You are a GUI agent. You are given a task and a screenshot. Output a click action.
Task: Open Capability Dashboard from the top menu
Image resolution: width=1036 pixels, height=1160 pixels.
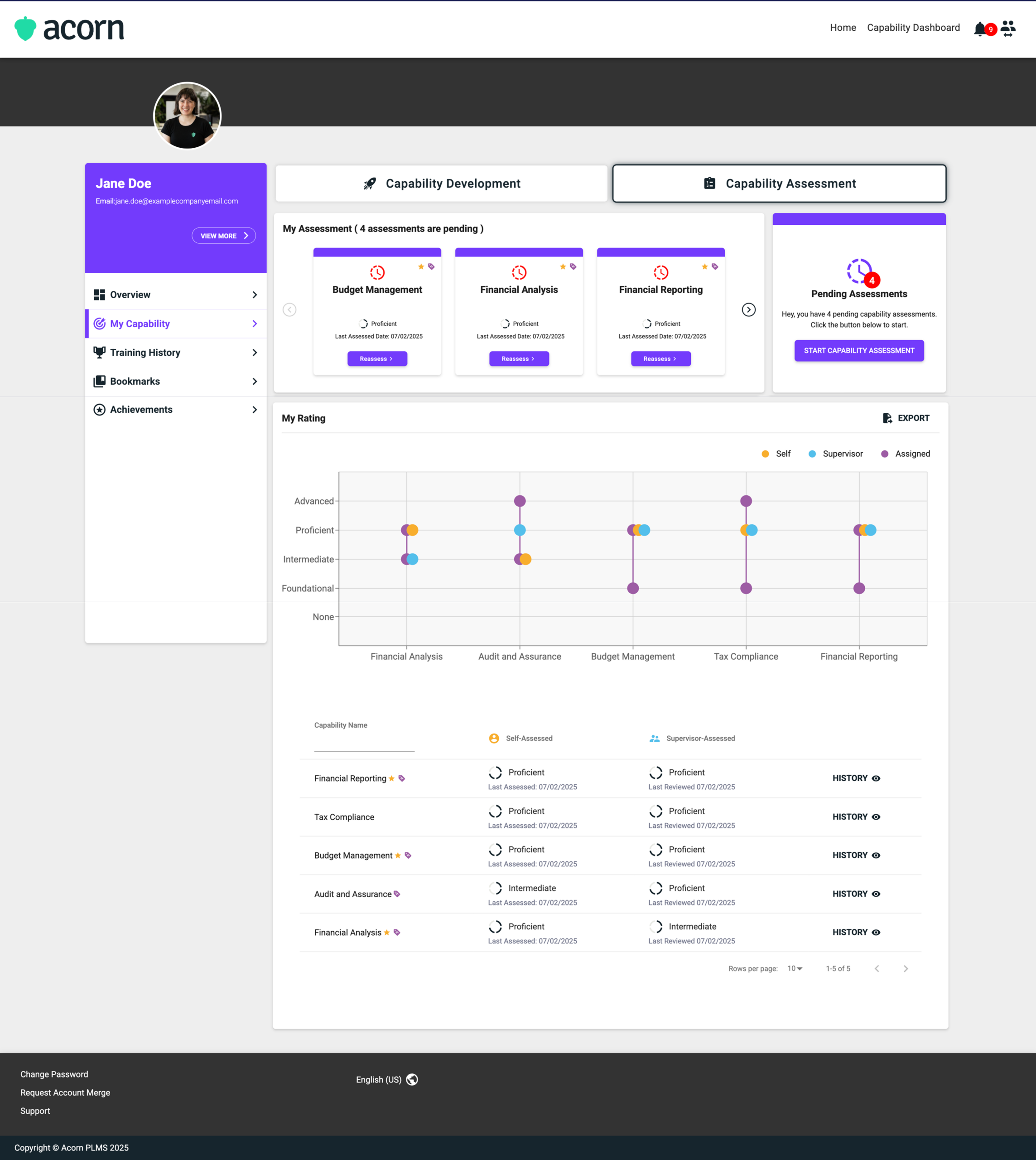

==

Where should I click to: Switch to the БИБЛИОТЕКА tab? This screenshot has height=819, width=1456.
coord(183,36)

**WORK INSTRUCTIONS**
Taking the entries above, write out exactly the lines starting with the line containing "Task: Open Capability" and going on through the line containing "Image resolution: width=1036", both included, and nothing else.

**YOUR SOLUTION**
Task: Open Capability Dashboard from the top menu
Image resolution: width=1036 pixels, height=1160 pixels.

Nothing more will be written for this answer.